Kaum überraschend, dass das Gesetzesvorhaben gerade in Deutschland und Europa auf heftigen Widerspruch stößt. Wie die „Frankfurter Allgemeine Zeitung“ am 13.10.2010 berichtet, hat die EU-Vertretung in Washington die Sprecherin des amerikanischen Repräsentantenhauses, Pelosi, bereits vor der Gefahr eines Exportstopps kleiner und mittlerer Unternehmen in die USA gewarnt. „Germany Trade and Invest“ befürchtet nach demselben Bericht, die ohnehin bei Schadenersatzklagen schon klägerfreundliche US-amerikanische Rechtsordnung werde nun für Kläger noch attraktiver, während die Prozessrisiken für ausländische Unternehmen weiter steigen. Auch auf der Ebene der WTO dürfte insbesondere das in dem Gesetz angedrohte Importverbot für Konfliktstoff sorgen.
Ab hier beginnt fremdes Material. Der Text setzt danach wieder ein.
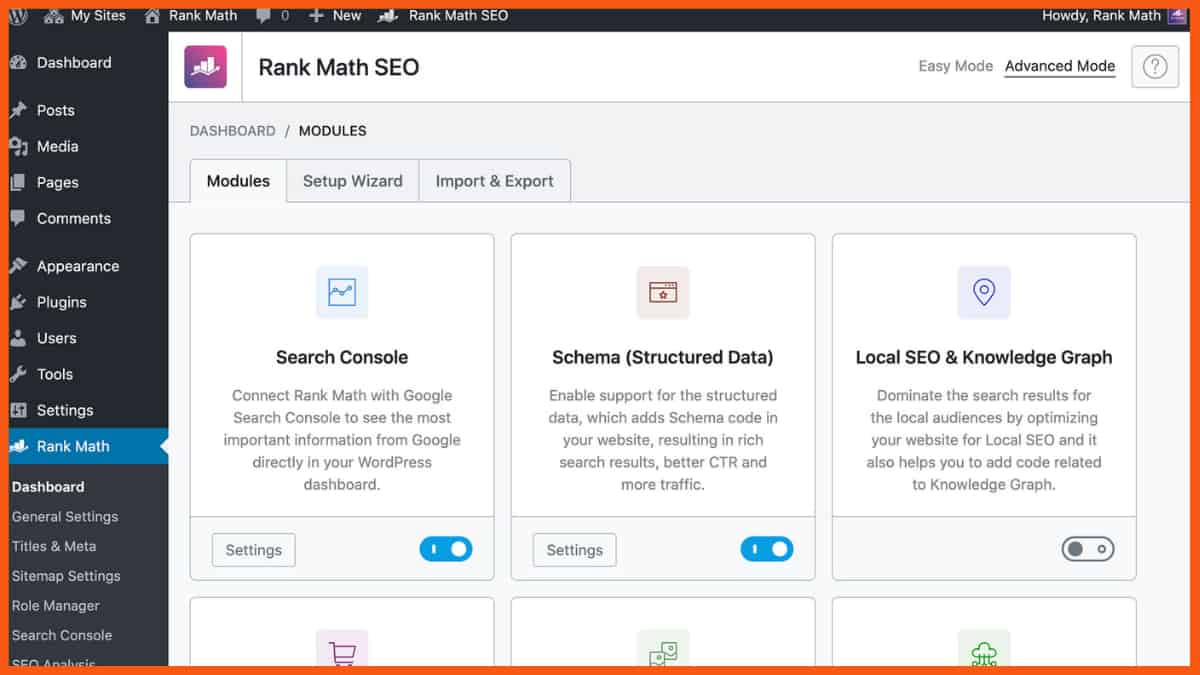
Task: Click the Schema structured data icon
Action: (662, 292)
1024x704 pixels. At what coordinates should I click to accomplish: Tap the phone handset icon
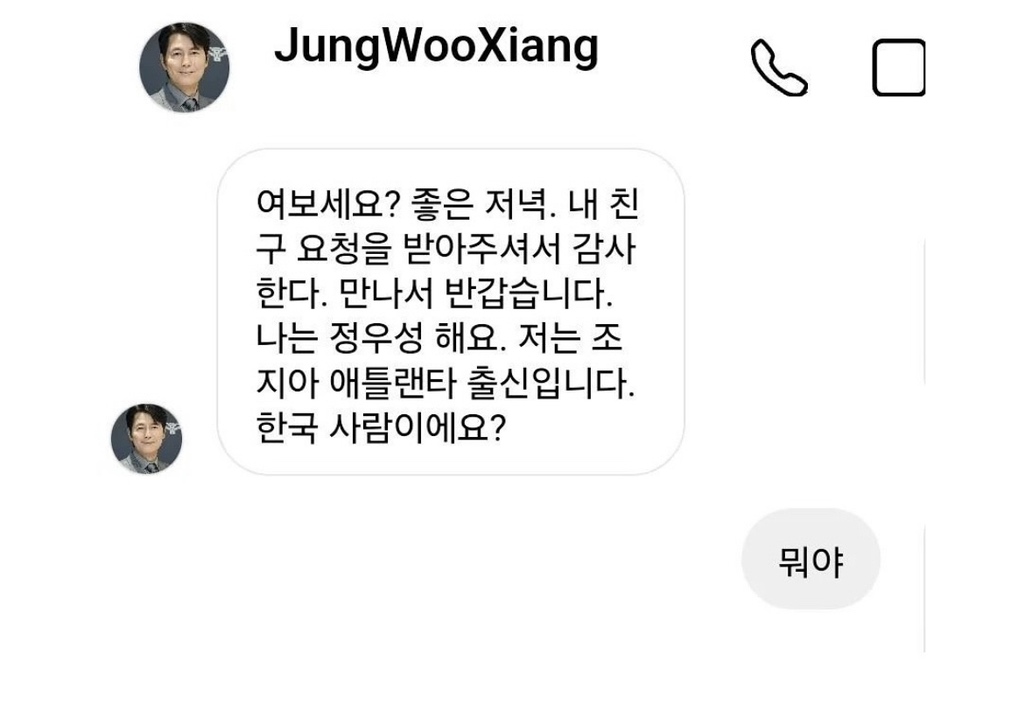(x=779, y=68)
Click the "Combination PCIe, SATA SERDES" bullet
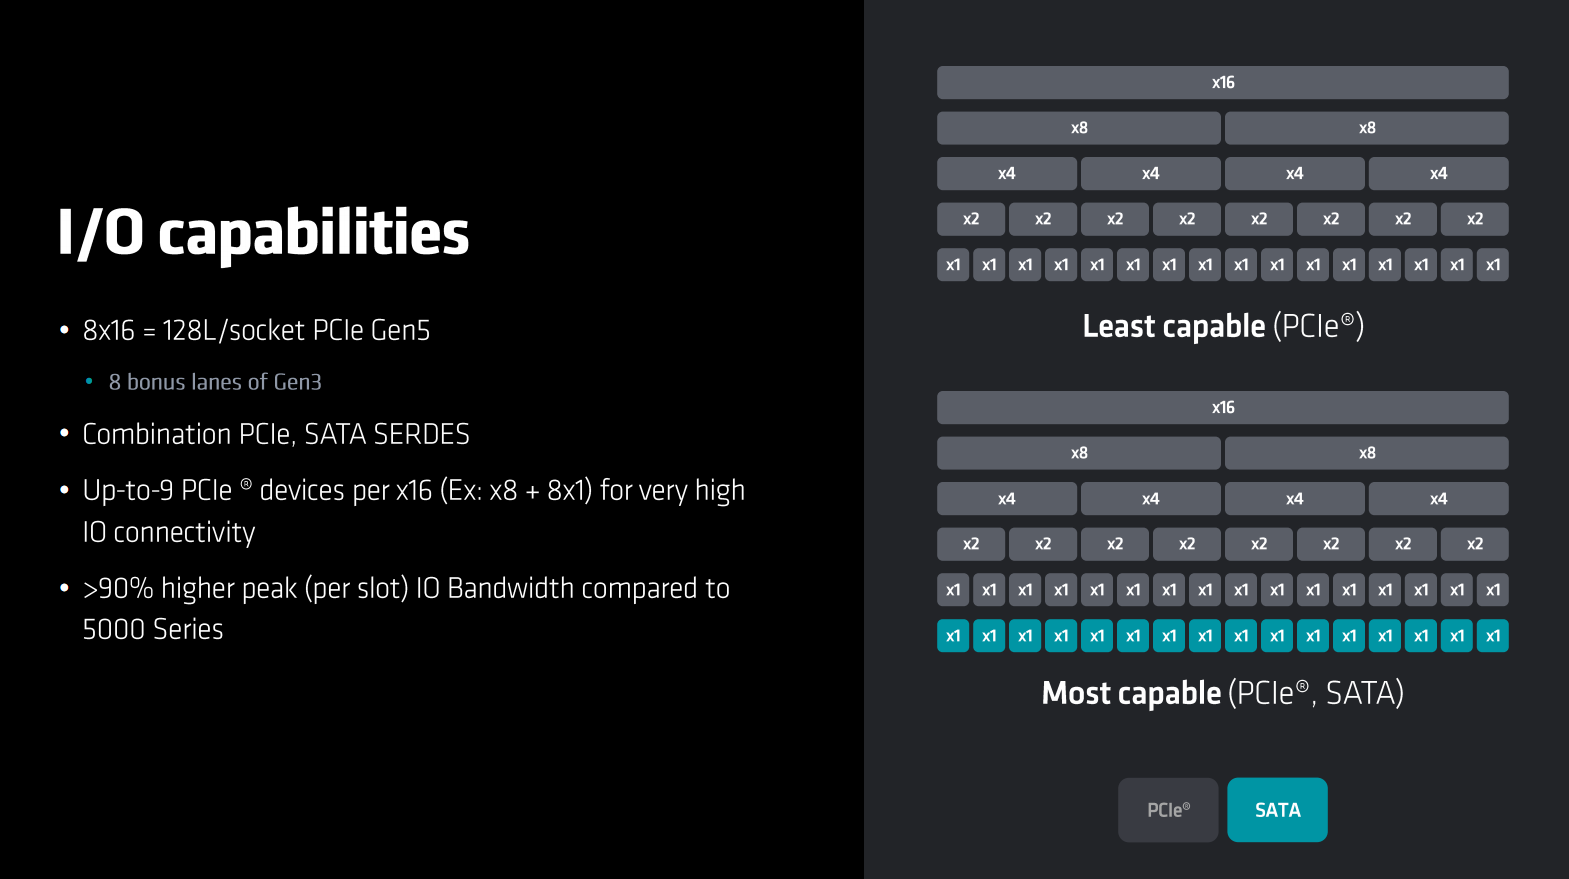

Gegen die Auswirkungen des Gesetzes, das sich momentan noch zur Beratung in verschiedenen Ausschüssen des Kongresses befindet, dürfte kein juristisches Kraut gewachsen sein. Insbesondere Gerichtsstandsvereinbarungen oder Schiedsgerichtsklauseln als die Standard-Schutzvorkehrungen im internationalen Rechtsverkehr helfen hier natürlich nicht weiter, weil die potentiellen Kläger ja keine Vertragspartner, sondern beliebige Betroffene sind. Dem neuen Gegenwind aus den USA dürfte nur politischer Druck entgegenzusetzen sein. Ob, wann und in welcher Form vor allem die großen Exportstaaten hier reagieren, ist mit Interesse abzuwarten – ebenso wie die Antwort der Produkthaftungsversicherer, deren Prämien für USA-Risiken bereits jetzt astronomische Höhen erreicht haben.